Abuse of power / abuso de poder

Abuse of power

As I watched The Last of Us, the latest HBO series, I began to think about how leaders abuse power to manage extended crisis and the consequences for their people.

Crisis means uncertainty, and uncertainty means fear. No one is sure what to do, but doing something is a must. And then someone takes control and starts making decisions. At that point, the rest tend to rely on the leader, hoping for less uncertainty and less fear. If the situation continues indefinitely, people’s fears return and the crisis moves to the next level.

Some voices may be raised to point out that the decisions once made are not working. The problem is still there, and the leader doesn’t seem to know what to do. Some people will start making their own decisions, sometimes against the general rules. With increasing chaos, the immediate response is, at times, abuse of power.

Lack of trust

We don’t have to watch television to see the effects of a lack of trust in society. If this pandemic has taught us anything, it is just that.

When people don’t trust their leaders, the self-protection impulse wins, even if the resulting behaviors are not the best for them or the rest of the community. We can’t forget that the first consequence of fear is the reduction of our ability to solve problems.

Our individualism makes us forget that in the face of a crisis, collaboration is a much more effective way to find solutions than competition. First, because a crisis is a complex problem that requires different approaches; second, because it is something that affects the system and not the individual parts.

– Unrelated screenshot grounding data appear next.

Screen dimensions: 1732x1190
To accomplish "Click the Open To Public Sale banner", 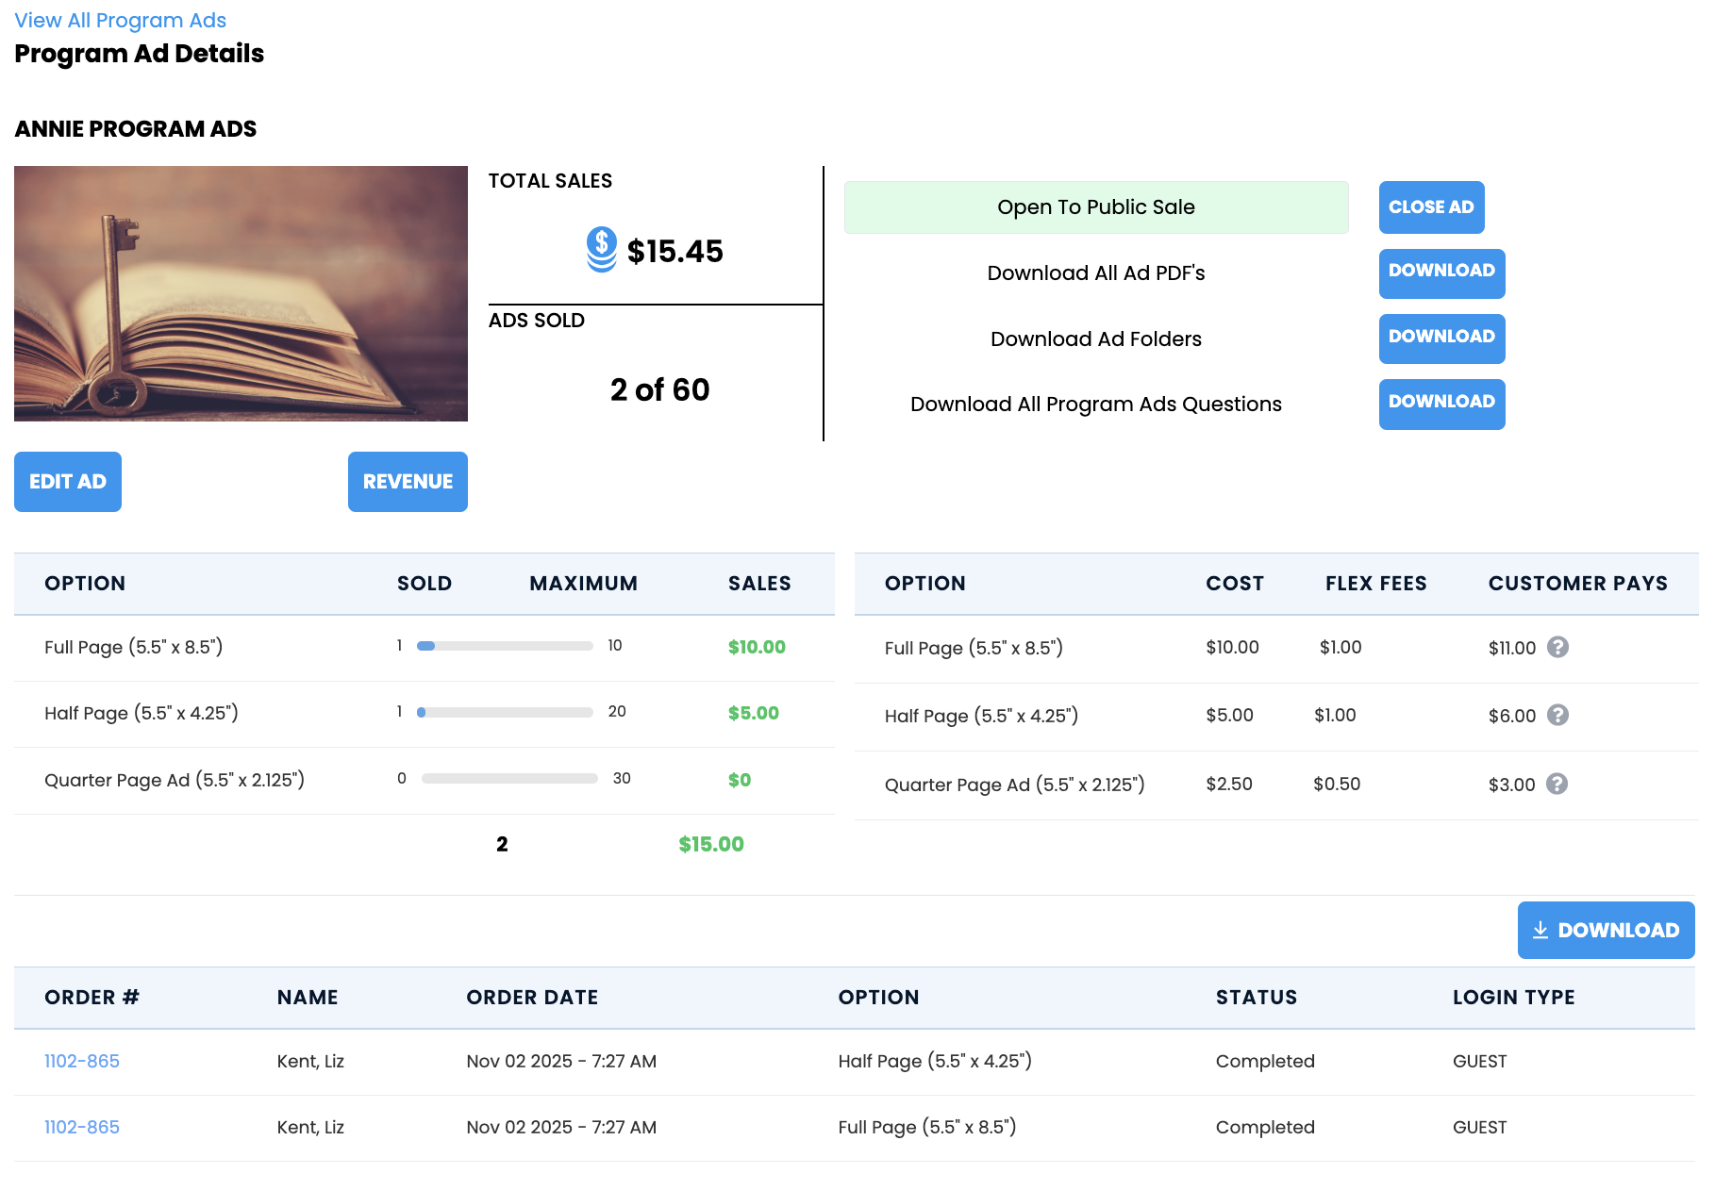I will (x=1095, y=207).
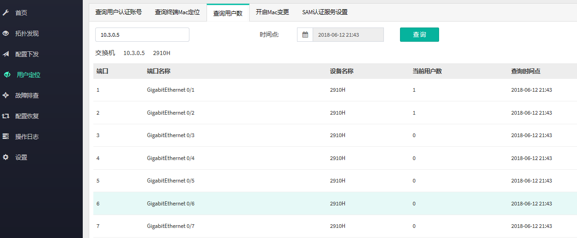The height and width of the screenshot is (238, 577).
Task: Click the 时间点 date-time field
Action: point(348,35)
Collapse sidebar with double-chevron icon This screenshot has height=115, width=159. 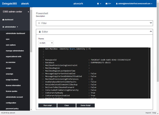28,12
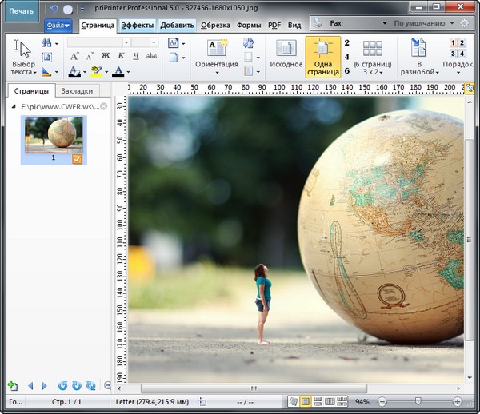This screenshot has height=414, width=480.
Task: Open the Ориентация page orientation tool
Action: pyautogui.click(x=217, y=56)
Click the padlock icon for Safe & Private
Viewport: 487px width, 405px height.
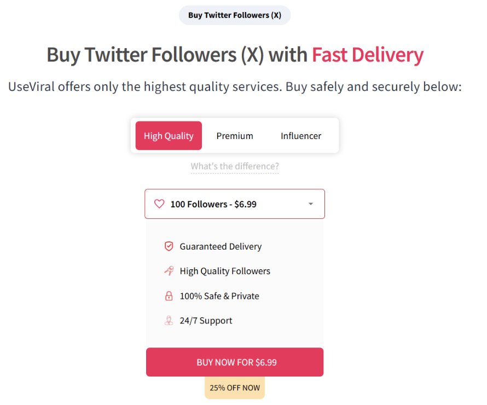click(x=169, y=296)
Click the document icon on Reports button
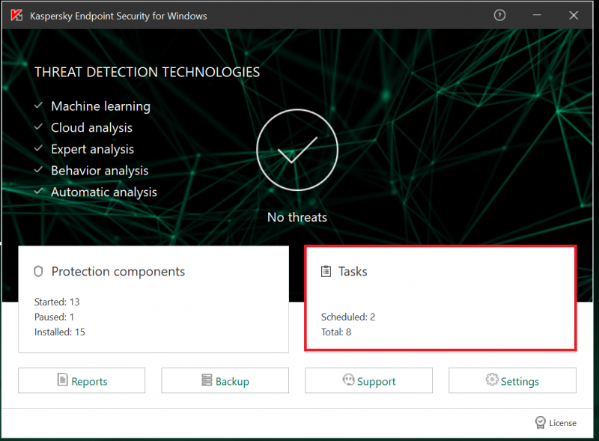The width and height of the screenshot is (599, 441). coord(63,380)
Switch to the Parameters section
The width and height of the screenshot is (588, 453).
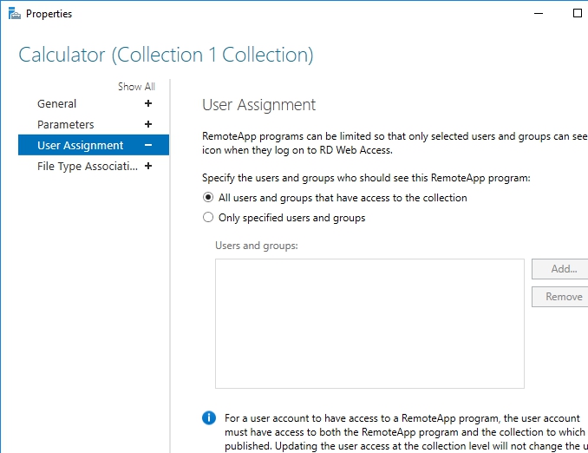[x=66, y=125]
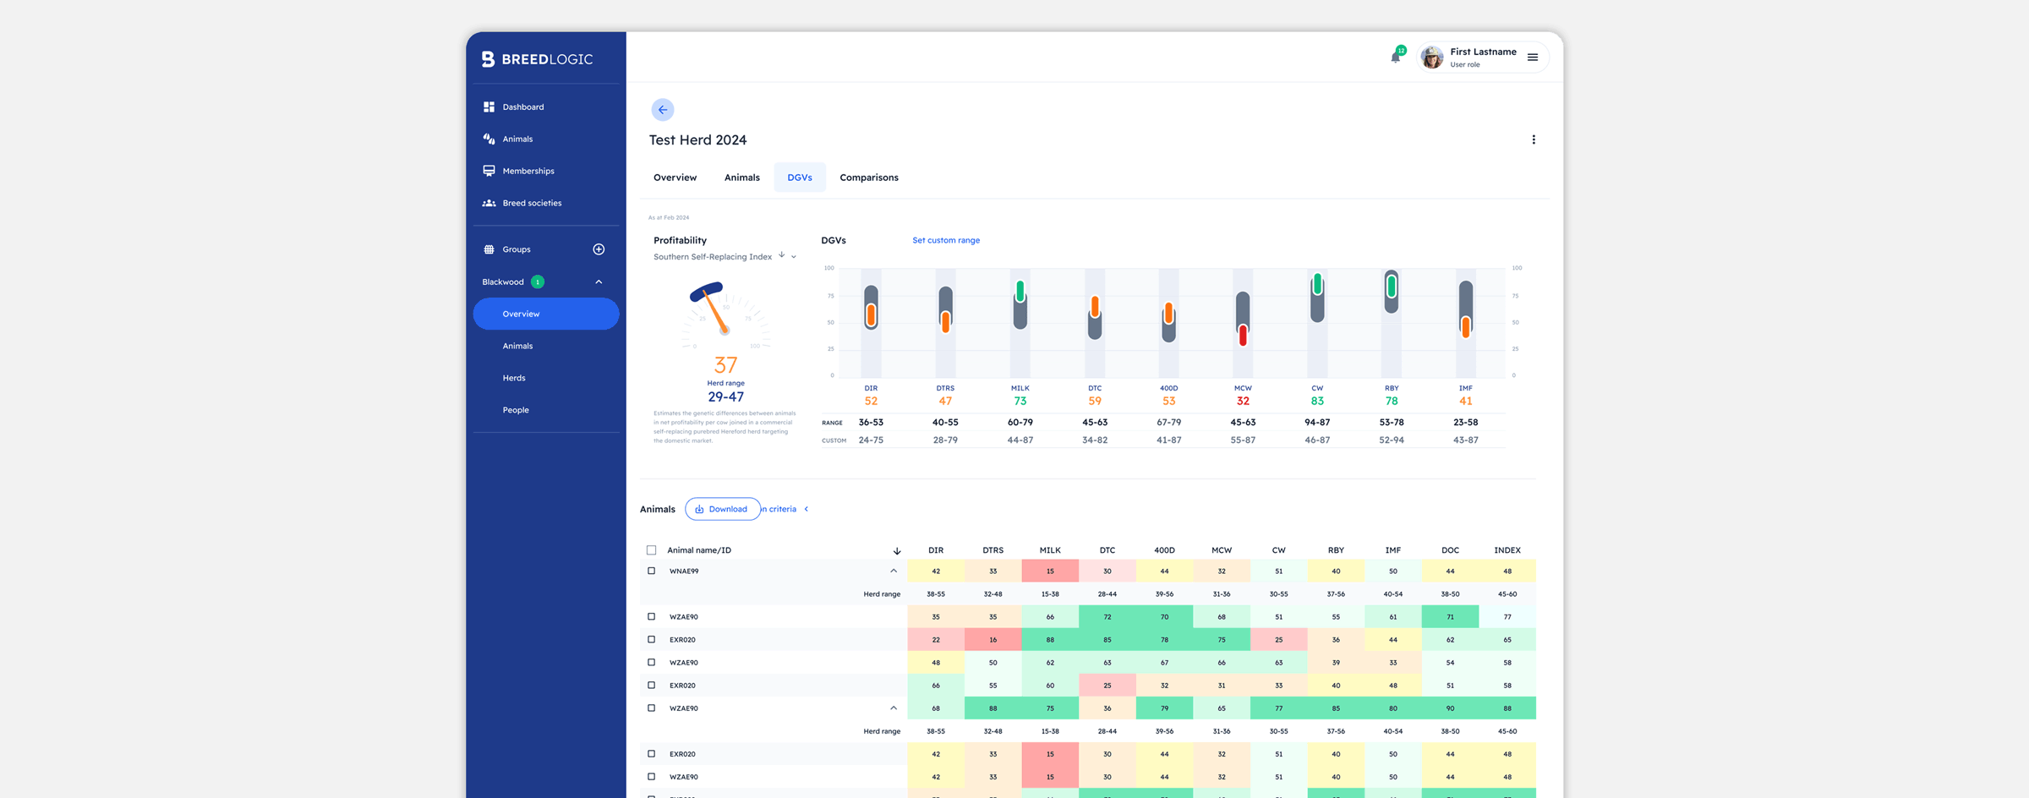Tick the select-all animals checkbox
The height and width of the screenshot is (798, 2029).
click(651, 550)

On the other hand, as long as leaders are human, the fear of losing control leads them to micromanage, to use their power to force people to do what they think is right. As a result, they create more resentment and less cooperation.

Similar effects can be seen in the workplace when a crisis is looming.


Solving complex problems requires collaboration. Understanding individual contribution and responsibility is the first step, even if we don’t have all the answers. This is the job of the leader.

A crisis is always a process of change. Once we come out the other side, nothing will be the same. In addition to the inherent difficulties of managing a change process, leaders have to deal with the lack of answers and the impact this may have on their people. For this reason, giving everyone a sense of ownership in the process from the start is important. This will help people find their place to contribute and hold them accountable for their actions. Rather than telling them exactly what to do and expecting them to blindly follow orders, making them part of the solution could have many benefits. It also requires a higher level of leadership.

If you manage a team, try to train them in accountability and individual contribution to get better results. As a side effect, you will avoid abuse of power.